Lungo quell'unica strada...

Le Pajero passano in continuazione. Sono i rappresentanti di organismi internazionali: Giappone, Cina, Norvegia, Francia, Italia, Germania, America... Lungo quell'unica strada, spina dorsale di tutta la regione, si sono moltiplicati i cartelli di opere e progetti in cantiere. Sorge il sospetto: perché tanta abbondanza lungo quella strada? È forse diventata una passerella propagandistica per le ditte che realizzano i progetti, a volte anche inutili per la gente del luogo?

Ma quella strada, che taglia a metà la savana, ha centinaia di villaggi lontani, disseminati tra quelle immense distese, e senza strade carrozzabili. Padre Rabito ha raggiunto tutti quei villaggi. In ognuno ora c'è una chiesa dove si prega e si coltiva la speranza, una scuola dove i giovani imparano, un ambulatorio medico e tante piccole cooperative che permettono alla gente di lavorare e sopravvivere.

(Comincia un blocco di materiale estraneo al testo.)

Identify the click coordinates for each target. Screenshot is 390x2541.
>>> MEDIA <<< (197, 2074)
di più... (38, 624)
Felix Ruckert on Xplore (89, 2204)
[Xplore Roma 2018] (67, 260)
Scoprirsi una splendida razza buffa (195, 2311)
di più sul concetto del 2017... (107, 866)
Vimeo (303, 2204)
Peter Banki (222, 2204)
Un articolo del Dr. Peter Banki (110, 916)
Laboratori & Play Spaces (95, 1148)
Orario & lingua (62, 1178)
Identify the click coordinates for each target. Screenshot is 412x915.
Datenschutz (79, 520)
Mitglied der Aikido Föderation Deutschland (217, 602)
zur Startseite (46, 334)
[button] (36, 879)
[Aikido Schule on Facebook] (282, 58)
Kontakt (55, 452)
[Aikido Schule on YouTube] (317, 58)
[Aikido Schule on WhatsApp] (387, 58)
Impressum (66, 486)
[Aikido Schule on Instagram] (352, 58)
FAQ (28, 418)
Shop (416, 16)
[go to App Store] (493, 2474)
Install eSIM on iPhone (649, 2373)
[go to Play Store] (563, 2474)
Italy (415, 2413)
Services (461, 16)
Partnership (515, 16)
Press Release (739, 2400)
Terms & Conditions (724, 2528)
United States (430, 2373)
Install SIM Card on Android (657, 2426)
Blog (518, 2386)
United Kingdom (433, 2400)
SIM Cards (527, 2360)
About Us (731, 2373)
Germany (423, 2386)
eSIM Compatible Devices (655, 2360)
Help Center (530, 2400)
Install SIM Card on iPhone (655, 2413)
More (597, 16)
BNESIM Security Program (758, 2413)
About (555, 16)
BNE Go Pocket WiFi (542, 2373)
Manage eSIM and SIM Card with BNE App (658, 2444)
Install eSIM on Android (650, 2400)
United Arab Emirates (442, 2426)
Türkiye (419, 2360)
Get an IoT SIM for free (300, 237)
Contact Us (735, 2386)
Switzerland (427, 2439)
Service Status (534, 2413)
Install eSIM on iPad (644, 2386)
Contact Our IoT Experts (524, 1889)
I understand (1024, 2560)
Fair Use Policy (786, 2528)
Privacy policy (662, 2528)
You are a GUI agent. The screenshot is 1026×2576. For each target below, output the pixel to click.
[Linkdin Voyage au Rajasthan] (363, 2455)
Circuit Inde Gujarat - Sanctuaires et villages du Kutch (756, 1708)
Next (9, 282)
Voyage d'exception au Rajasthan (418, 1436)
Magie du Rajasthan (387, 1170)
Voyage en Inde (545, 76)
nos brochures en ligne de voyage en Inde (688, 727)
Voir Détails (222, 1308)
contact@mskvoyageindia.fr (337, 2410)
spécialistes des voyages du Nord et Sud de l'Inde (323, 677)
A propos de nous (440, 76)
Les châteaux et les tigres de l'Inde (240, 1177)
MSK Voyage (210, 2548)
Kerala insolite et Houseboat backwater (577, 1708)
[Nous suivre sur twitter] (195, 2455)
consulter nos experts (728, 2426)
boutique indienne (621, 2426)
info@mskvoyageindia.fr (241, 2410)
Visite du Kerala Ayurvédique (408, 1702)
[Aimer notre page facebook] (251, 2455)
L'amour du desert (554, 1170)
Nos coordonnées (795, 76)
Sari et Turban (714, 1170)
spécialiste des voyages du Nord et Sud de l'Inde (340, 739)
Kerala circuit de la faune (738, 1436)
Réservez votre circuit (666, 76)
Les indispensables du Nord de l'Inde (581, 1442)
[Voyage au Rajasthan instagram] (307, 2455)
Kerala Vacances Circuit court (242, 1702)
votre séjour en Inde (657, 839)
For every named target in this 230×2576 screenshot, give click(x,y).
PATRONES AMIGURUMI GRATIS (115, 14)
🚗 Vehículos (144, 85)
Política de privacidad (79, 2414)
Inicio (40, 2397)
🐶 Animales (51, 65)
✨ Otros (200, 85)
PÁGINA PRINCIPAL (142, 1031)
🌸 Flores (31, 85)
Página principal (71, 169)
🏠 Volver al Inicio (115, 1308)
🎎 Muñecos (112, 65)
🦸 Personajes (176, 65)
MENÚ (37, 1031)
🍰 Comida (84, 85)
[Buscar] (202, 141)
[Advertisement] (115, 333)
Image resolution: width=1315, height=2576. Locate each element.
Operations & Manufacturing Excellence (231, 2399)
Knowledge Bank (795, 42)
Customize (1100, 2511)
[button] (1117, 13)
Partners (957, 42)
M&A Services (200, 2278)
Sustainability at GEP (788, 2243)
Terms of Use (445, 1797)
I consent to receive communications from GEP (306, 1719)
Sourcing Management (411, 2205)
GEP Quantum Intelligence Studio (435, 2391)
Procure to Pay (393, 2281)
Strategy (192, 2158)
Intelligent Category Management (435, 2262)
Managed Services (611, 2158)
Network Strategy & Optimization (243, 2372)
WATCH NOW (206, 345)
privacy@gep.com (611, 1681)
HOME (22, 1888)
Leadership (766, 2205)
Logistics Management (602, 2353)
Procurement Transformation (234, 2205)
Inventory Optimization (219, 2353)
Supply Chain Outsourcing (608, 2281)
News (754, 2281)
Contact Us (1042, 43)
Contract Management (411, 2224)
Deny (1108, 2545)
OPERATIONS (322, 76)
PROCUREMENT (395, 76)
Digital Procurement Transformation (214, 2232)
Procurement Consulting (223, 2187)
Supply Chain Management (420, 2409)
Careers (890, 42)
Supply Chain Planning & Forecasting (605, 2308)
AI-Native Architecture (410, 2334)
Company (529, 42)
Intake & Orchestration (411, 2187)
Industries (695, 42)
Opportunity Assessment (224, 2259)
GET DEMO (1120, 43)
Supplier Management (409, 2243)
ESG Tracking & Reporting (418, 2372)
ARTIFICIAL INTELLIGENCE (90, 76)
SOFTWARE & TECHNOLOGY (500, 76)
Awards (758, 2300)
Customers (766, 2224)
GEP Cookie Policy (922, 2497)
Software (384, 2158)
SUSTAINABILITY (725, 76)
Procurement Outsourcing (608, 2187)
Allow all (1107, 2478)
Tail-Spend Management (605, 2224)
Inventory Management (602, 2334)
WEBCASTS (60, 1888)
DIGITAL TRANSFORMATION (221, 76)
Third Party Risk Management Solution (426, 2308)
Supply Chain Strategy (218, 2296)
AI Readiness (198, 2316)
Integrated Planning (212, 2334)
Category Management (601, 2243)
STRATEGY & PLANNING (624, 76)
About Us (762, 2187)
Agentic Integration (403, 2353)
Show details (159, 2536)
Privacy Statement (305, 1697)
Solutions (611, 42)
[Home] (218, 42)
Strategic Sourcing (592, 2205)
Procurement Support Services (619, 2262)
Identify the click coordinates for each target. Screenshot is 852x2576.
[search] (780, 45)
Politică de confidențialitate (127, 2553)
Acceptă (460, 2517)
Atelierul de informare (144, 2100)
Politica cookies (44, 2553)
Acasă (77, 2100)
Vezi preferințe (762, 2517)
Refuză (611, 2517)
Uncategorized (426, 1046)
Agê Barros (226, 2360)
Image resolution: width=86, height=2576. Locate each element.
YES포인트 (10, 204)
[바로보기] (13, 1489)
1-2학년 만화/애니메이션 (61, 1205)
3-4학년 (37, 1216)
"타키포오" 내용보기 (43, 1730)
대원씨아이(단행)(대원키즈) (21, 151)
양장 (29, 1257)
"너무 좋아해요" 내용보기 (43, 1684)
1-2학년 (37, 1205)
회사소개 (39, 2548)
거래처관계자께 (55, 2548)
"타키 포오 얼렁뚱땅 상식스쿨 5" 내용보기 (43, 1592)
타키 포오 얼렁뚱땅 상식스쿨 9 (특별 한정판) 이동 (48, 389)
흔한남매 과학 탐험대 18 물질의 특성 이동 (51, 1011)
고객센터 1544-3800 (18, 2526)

Viso scarno e pizzetto bianco

Lungo quella strada, che attraversa la missione di padre Rabito e che porta fino a Kabala, c'è un posto di polizia. Quando passa qualcuno, la polizia esce dalla guardiola, si avvicina per dare un'occhiata di controllo e poi pigramente alza le sbarre. Ho avuto più volte l'occasione di passare con padre Rabito, anche di notte e con la pioggia. Appena la polizia scorgeva dentro la jeep il viso scarno e il pizzetto bianco di padre Rabito, tutti si precipitavano non solo ad alzare la sbarra, ma per appiccicare il naso sul finestrino e salutare con un sorriso: "Huu... il Pak!".